Bibliometric analysis of autophagy in the diagnosis and treatment of osteosarcoma: a bibliometric analysis (2007-2023)

Abstract

Osteosarcoma is the most common primary bone tumor in children and adolescents. Its pathogenesis is complex and poses difficulties in treatment. Autophagy is a cell biological process that plays a crucial role in the mechanistic study and treatment of osteosarcoma. The objective of this study is to evaluate the past research progress from 2007 to 2023 and visualize the key research directions through bibliometric methods. Relevant publications published from the start of 2007 to the end of 2023 were searched and screened in the Web of Science Core Collection. They were analyzed and visualized using CiteSpace and the Bibliometric online analysis platform in terms of country, institution, author, journal, cited references, and keywords. In total, 619 publications from 522 journals with 682 authors from 42 countries were screened. The country with the highest number of publications is China (n = 445, 71.890%), followed by the United States (n = 60, 9.693%). The research institution with the highest number of publications is Shanghai Jiao Tong University (n = 42, 6.785%). The author with the highest number of publications is Cai, Zhengdong (n = 7), while the most cited author is Mizushimma N (n = 93). Among many journals, AUTOPHAGY has the most citations (n = 342), while CANCER LETT shows the greatest centrality (Centrality = 0.05). "Autophagy" is the most cited keyword (n = 177), and the keyword with the largest burst intensity is "cancer cells" (Strength = 6.27), which lasted from 2011 to 2014. China is a major contributor to autophagy research in the field of osteosarcoma, followed by the United States. All publications are in high-quality journals. "Autophagy" is a hot research topic in this field.

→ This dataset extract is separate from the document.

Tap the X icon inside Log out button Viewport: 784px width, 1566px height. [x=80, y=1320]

Keywords: Autophagy; bibliometric; citeSpace; osteosarcoma; visualization.

Figure 1.

Publications screening flowchart.

Figure 2.

Number of publications in different countries at different times (a, b).

Figure 3.

Visualization map of the cooperative relationships between various countries (a) and affiliations (b). Pie charts and co-occurrence plots of the number of articles issued in different countries (c, d). Nodes represent countries or institutions, with node size indicating publication volume and edges representing collaboration strength.

Figure 4.

Visualized network co-occurrence maps for authors (a) and cited authors (b). Nodes represent authors or cited authors, node size indicates the number of author publications or cited authors, and lines indicate the strength of the partnership.

Figure 5.

Co-occurrence visualization (a) and citation bursts (b) analysis of cited journals. Nodes represent journals, node size indicates the number of journal publications, and lines indicate the strength of the partnership.

Figure 6.

The dual-map overlay of journals on the autophagy studies in osteosarcoma. Dual-map distinguishes the disciplines of citation links by color, allowing a clear view of where the citations come from and where they go. Lower-colored bars indicate years with relatively stable publication venues, while higher-colored bars indicate a more diverse distribution of publications.

Figure 7.

Visualisation of cited references (a) and top ten references with strong citation bursts (b).

Figure 8.

Keyword visualization for the study of osteosarcoma (a, b) and top ten keywords with strong citation bursts (c).

Figure 9.

Cluster analysis plot of keywords for the study of osteosarcoma. Similar keywords are clustered together and labels are generated for each cluster, which are usually based on the commonality of the keywords in the cluster.

Figure 10.

Map of keyword landscape (a) and time zones (b). In landscape graphs, nodes represent keywords, the size of the nodes is usually proportional to the frequency of keyword occurrence, and the color indicates the classification. In a time zones graph, the keywords for each time period are fixed to the year in which they first appear, and the same keywords appearing in subsequent years add up to the frequency of the first appearance, thus forming a kind of hotspot distribution graph over the time series.